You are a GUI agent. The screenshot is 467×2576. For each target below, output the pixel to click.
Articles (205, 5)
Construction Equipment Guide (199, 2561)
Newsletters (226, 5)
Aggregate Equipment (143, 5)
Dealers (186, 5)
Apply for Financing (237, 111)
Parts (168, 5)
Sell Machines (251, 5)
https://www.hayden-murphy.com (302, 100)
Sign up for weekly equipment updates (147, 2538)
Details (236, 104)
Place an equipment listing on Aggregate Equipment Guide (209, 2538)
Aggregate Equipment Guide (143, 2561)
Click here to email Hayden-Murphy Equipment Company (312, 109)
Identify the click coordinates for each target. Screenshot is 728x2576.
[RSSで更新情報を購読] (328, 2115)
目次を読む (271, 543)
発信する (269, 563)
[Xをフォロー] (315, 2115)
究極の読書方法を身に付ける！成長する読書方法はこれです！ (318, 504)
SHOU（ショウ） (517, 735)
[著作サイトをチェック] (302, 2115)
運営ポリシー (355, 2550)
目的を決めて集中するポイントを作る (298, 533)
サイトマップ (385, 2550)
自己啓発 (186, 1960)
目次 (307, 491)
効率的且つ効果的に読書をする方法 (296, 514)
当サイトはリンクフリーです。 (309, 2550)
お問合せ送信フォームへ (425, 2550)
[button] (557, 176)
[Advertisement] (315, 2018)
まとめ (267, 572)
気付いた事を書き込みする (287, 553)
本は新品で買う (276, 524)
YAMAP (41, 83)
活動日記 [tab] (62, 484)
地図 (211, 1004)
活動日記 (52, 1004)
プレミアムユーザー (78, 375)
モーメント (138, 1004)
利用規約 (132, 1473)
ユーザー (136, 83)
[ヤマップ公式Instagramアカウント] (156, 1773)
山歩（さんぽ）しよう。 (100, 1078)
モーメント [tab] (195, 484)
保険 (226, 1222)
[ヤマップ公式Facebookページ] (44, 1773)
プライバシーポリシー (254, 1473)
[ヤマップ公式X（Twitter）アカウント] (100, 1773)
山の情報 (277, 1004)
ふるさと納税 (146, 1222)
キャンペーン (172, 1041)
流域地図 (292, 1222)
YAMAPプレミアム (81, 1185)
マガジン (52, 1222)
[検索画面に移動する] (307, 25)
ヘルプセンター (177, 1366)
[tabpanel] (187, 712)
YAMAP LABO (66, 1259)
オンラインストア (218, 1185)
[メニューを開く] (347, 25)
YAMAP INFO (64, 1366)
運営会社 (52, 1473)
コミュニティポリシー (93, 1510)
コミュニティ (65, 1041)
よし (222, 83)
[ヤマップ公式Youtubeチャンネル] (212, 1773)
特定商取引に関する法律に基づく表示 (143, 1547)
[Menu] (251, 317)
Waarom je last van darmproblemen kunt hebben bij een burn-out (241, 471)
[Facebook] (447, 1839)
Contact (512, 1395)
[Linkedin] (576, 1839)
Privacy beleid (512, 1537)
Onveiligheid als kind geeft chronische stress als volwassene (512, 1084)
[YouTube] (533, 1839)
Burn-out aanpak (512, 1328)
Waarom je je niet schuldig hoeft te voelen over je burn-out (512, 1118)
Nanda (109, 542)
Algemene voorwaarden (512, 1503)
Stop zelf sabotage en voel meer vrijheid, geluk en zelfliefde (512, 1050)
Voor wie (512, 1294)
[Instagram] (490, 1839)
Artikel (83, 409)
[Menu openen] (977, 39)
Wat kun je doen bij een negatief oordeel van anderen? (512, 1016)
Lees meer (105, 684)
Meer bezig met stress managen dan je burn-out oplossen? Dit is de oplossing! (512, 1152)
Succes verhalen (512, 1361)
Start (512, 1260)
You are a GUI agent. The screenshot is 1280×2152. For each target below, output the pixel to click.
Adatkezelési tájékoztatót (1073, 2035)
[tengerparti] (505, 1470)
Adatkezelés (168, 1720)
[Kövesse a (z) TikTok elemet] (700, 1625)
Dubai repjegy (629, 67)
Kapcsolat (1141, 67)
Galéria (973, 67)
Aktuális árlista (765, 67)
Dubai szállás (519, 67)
◆ ◆ ◆
■ DIRECTIONS
Scan the records for the word "agent" and copy every line where it is found.

■ YOUR SOLUTION
You are a GUI agent. The screenshot is 467×2576. For each target below, output the pixel to click.
You are a GUI agent. The screenshot is 1280×2152. For each target below, output the pixel to click.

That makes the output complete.